## Problem requirements:
Please output the section of the listing below that opens with the line containing "Screen dimensions: 1372x882" and closes with the line containing "Click the ENA heatmap tile", exactly and with nothing else.

## Entries provided:
++++++

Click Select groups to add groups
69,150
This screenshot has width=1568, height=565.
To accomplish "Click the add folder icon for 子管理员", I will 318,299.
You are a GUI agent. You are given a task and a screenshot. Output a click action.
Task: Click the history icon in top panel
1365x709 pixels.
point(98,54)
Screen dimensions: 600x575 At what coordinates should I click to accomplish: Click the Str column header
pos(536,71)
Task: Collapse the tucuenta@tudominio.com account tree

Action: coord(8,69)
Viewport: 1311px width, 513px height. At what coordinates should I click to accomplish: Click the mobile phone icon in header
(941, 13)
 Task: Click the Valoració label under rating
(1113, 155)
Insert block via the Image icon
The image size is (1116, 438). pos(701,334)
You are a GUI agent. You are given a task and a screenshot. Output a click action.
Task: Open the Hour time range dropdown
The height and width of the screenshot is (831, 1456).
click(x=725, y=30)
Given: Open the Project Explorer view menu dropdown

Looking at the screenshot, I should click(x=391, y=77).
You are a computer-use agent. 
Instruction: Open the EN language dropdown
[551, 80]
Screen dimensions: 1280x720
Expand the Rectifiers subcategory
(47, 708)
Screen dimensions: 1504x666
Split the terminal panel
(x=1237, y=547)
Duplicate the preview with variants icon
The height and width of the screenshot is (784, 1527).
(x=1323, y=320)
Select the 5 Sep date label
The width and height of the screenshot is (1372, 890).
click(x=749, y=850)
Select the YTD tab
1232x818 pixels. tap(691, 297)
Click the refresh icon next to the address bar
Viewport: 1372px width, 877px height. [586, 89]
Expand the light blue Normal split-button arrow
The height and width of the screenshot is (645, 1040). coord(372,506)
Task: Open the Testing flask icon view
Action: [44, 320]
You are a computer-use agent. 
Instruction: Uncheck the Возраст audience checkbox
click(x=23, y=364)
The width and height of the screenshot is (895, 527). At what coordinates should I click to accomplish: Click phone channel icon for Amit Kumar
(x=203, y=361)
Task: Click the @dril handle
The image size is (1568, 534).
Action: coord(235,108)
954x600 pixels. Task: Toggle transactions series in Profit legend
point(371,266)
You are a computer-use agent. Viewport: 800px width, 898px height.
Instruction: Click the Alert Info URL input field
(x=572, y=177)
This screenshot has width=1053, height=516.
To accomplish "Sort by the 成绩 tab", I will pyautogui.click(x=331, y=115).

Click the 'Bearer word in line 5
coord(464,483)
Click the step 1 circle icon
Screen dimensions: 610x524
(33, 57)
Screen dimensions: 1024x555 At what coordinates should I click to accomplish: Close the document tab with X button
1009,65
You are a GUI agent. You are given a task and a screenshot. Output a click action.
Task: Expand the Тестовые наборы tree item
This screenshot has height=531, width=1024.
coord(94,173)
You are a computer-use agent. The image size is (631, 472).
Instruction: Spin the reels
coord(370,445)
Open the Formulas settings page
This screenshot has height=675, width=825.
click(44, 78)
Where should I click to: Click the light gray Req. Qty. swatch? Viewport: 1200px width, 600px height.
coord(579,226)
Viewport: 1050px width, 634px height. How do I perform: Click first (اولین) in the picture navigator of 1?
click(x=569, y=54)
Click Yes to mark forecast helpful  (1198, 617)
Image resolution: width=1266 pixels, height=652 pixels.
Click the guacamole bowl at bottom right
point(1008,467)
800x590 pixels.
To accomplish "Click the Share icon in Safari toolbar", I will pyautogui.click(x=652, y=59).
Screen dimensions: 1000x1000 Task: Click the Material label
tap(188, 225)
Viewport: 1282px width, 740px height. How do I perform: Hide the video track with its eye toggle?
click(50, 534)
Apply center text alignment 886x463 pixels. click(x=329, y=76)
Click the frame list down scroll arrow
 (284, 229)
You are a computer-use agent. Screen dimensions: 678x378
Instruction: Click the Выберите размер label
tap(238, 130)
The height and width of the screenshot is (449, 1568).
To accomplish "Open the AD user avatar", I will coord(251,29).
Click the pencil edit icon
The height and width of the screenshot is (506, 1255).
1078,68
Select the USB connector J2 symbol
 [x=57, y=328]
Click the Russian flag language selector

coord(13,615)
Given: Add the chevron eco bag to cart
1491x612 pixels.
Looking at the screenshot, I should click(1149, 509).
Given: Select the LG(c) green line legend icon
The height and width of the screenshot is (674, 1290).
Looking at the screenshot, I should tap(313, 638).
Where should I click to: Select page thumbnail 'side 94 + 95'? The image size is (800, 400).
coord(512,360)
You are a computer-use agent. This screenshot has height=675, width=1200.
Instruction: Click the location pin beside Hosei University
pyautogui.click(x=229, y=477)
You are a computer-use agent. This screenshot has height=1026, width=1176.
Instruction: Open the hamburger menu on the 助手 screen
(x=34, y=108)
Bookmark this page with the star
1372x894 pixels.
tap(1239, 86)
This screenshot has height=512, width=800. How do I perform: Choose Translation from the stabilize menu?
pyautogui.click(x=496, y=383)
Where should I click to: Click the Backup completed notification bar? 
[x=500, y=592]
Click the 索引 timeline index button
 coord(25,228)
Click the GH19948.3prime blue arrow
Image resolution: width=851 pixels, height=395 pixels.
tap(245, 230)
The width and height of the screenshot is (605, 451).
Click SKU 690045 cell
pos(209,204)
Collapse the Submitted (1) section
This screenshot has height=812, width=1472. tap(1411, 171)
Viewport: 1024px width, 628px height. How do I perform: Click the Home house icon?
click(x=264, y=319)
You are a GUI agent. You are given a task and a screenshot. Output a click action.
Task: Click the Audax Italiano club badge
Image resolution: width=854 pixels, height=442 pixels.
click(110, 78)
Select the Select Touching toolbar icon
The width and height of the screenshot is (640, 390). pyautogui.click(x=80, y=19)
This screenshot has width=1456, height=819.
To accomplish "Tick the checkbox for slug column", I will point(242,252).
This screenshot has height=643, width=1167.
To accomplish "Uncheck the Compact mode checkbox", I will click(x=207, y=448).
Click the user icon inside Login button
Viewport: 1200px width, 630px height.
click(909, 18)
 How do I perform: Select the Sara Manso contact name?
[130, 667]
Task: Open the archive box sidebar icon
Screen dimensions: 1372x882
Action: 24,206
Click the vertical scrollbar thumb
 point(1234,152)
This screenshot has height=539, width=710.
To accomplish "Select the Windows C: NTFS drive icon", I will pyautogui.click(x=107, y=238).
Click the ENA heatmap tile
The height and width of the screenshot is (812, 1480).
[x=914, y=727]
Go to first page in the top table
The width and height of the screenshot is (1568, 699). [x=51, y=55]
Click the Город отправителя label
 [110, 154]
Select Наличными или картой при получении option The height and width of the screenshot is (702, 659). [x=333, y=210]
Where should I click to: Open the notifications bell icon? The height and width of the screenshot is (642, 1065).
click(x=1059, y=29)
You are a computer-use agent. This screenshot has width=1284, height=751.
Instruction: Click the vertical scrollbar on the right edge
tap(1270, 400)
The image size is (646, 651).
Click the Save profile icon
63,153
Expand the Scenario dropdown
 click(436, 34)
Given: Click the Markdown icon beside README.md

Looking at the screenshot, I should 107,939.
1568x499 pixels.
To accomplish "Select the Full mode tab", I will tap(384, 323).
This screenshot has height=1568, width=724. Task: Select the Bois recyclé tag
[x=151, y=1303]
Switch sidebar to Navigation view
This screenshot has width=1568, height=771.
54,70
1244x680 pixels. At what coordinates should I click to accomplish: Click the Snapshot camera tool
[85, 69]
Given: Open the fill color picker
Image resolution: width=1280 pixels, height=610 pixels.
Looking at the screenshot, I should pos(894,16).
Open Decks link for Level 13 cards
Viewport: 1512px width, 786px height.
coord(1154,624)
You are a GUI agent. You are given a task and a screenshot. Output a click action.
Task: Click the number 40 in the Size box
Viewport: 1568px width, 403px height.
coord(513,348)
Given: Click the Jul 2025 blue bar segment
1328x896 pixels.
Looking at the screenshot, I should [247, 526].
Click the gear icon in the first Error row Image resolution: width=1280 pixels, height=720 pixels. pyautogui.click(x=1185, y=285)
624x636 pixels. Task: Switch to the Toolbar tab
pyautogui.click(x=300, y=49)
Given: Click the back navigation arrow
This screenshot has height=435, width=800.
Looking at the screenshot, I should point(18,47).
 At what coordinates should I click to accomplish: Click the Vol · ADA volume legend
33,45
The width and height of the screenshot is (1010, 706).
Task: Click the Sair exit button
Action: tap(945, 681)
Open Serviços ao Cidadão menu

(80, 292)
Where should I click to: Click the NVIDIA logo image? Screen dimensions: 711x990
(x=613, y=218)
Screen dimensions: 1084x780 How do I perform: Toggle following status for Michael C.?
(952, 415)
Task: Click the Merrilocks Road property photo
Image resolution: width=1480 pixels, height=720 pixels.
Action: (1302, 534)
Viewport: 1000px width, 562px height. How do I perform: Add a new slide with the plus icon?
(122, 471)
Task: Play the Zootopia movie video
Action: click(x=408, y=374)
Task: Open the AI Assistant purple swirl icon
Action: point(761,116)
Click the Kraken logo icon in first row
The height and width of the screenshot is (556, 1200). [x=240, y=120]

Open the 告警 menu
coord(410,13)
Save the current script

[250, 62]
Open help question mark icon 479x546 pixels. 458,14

++++++

## Solution:
Screen dimensions: 1372x882
Action: 24,206
Click the vertical scrollbar thumb
 point(1234,152)
This screenshot has height=539, width=710.
To accomplish "Select the Windows C: NTFS drive icon", I will pyautogui.click(x=107, y=238).
Click the ENA heatmap tile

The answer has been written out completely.